Though Joseph Smith, the founder of the Latter Day Saint movement, never used the term "Adam–God" in any of his recorded public statements, he provided several teachings from which the doctrine's adherents draw support. For example, Smith taught in an 1839 sermon that Adam was actually the archangel Michael, who held the First Presidency in the premortal life. In the same sermon, Smith taught that Adam holds "the keys of the universe," and so it is through his authority that all priesthood "keys," the abilities to unlock particular priesthood powers, are revealed from heaven. In 1840, Smith taught that Adam is the one "through whom Christ has been revealed from heaven, and will continue to be revealed from henceforth." Finally, Smith taught in his 1844 King Follett discourse that God was once a man "like one of us."

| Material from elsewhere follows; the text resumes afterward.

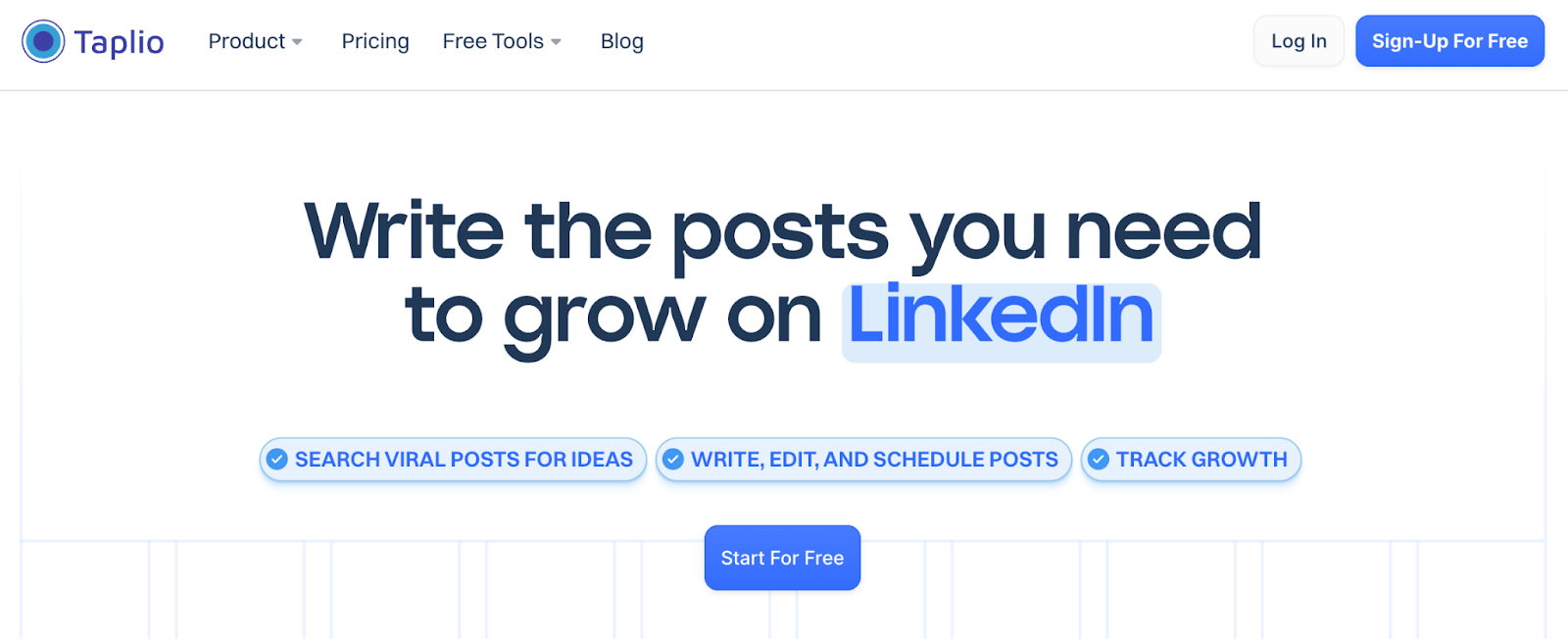Click the checkmark icon beside Search Viral Posts
The height and width of the screenshot is (639, 1568).
(x=277, y=460)
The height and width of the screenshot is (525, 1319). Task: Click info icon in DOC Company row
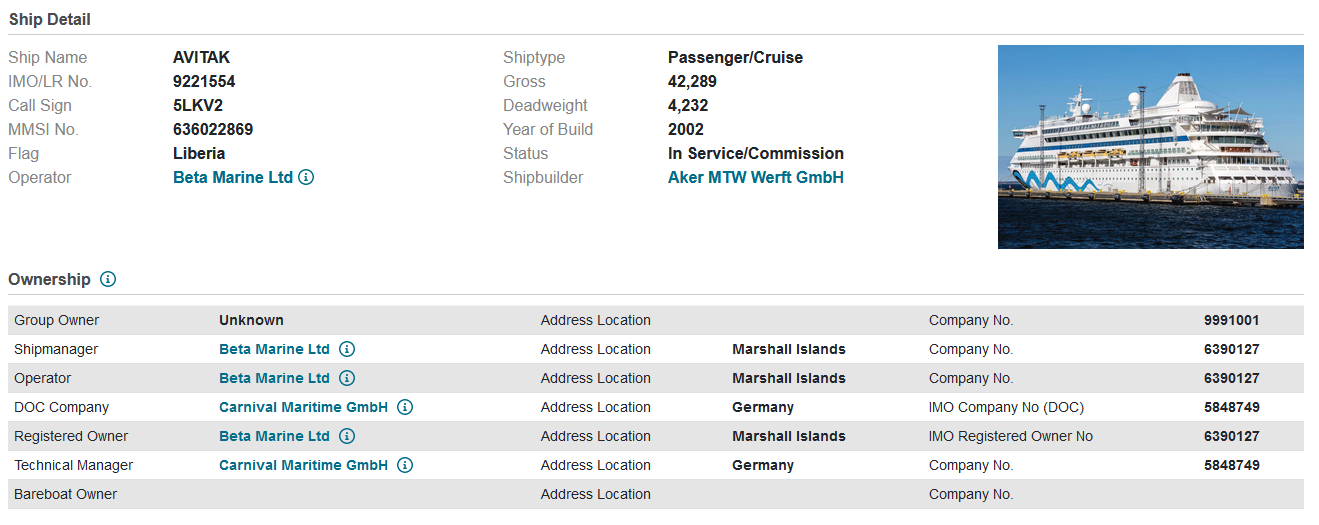(405, 407)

Young and other adherents of the doctrine claim that Smith was its originator and that Smith privately taught it to them before his death, in 1844. However, the prevailing academic view is that the doctrine taught by Young and others was an elaboration of Smith's vague references to Adam's unique role in Latter Day Saint doctrine. Although Young is generally credited with originating the doctrine, the original source may also have been Young's counselor in the First Presidency, Heber C. Kimball.

==Description==
The Adam–God doctrine teaches that Adam is the father of both the spirits and physical bodies of all humans born on Earth, including Jesus.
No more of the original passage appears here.